Task statement ::
Your task is to print the listing exactly as it stands.

+++ Extracted entries

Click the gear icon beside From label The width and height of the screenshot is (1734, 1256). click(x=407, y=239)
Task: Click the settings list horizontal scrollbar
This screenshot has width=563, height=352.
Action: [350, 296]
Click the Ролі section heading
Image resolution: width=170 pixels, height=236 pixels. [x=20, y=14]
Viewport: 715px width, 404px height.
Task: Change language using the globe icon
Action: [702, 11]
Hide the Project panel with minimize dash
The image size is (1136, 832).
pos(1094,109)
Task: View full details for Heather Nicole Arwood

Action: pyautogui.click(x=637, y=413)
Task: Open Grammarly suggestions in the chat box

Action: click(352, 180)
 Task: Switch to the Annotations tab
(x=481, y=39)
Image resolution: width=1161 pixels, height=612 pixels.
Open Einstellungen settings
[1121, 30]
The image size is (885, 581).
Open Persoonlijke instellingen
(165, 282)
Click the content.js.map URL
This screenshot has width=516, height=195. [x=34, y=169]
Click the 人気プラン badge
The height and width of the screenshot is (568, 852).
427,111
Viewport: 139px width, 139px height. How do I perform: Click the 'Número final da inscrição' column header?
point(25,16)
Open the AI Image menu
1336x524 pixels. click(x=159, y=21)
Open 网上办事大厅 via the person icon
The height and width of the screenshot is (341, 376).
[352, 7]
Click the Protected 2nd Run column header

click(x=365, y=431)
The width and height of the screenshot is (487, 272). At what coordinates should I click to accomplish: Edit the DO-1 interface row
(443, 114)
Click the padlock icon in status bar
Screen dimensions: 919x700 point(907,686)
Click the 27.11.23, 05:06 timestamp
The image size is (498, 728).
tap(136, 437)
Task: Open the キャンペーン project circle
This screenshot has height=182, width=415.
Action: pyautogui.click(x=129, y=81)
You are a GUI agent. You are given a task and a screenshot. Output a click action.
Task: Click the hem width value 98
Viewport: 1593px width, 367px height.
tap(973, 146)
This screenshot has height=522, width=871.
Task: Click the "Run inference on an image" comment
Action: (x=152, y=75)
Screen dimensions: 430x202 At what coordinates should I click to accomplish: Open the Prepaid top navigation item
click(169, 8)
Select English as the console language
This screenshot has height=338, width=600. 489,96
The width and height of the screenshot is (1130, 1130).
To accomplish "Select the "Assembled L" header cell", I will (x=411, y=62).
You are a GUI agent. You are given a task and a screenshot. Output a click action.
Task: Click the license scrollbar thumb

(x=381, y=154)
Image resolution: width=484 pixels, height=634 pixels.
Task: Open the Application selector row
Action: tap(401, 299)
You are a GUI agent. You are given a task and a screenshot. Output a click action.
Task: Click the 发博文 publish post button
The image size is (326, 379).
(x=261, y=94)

++++++

Answer for the task ::
Click the gear icon beside From label The width and height of the screenshot is (1734, 1256). click(x=407, y=239)
Task: Click the settings list horizontal scrollbar
This screenshot has width=563, height=352.
Action: [350, 296]
Click the Ролі section heading
Image resolution: width=170 pixels, height=236 pixels. [x=20, y=14]
Viewport: 715px width, 404px height.
Task: Change language using the globe icon
Action: [702, 11]
Hide the Project panel with minimize dash
The image size is (1136, 832).
pos(1094,109)
Task: View full details for Heather Nicole Arwood

Action: pyautogui.click(x=637, y=413)
Task: Open Grammarly suggestions in the chat box

Action: click(352, 180)
 Task: Switch to the Annotations tab
(x=481, y=39)
Image resolution: width=1161 pixels, height=612 pixels.
Open Einstellungen settings
[1121, 30]
The image size is (885, 581).
Open Persoonlijke instellingen
(165, 282)
Click the content.js.map URL
This screenshot has width=516, height=195. [x=34, y=169]
Click the 人気プラン badge
The height and width of the screenshot is (568, 852).
427,111
Viewport: 139px width, 139px height. How do I perform: Click the 'Número final da inscrição' column header?
point(25,16)
Open the AI Image menu
1336x524 pixels. click(x=159, y=21)
Open 网上办事大厅 via the person icon
The height and width of the screenshot is (341, 376).
[352, 7]
Click the Protected 2nd Run column header

click(x=365, y=431)
The width and height of the screenshot is (487, 272). At what coordinates should I click to accomplish: Edit the DO-1 interface row
(443, 114)
Click the padlock icon in status bar
Screen dimensions: 919x700 point(907,686)
Click the 27.11.23, 05:06 timestamp
The image size is (498, 728).
tap(136, 437)
Task: Open the キャンペーン project circle
This screenshot has height=182, width=415.
Action: pyautogui.click(x=129, y=81)
You are a GUI agent. You are given a task and a screenshot. Output a click action.
Task: Click the hem width value 98
Viewport: 1593px width, 367px height.
tap(973, 146)
This screenshot has height=522, width=871.
Task: Click the "Run inference on an image" comment
Action: (x=152, y=75)
Screen dimensions: 430x202 At what coordinates should I click to accomplish: Open the Prepaid top navigation item
click(169, 8)
Select English as the console language
This screenshot has height=338, width=600. 489,96
The width and height of the screenshot is (1130, 1130).
To accomplish "Select the "Assembled L" header cell", I will (x=411, y=62).
You are a GUI agent. You are given a task and a screenshot. Output a click action.
Task: Click the license scrollbar thumb

(x=381, y=154)
Image resolution: width=484 pixels, height=634 pixels.
Task: Open the Application selector row
Action: tap(401, 299)
You are a GUI agent. You are given a task and a screenshot. Output a click action.
Task: Click the 发博文 publish post button
The image size is (326, 379).
(x=261, y=94)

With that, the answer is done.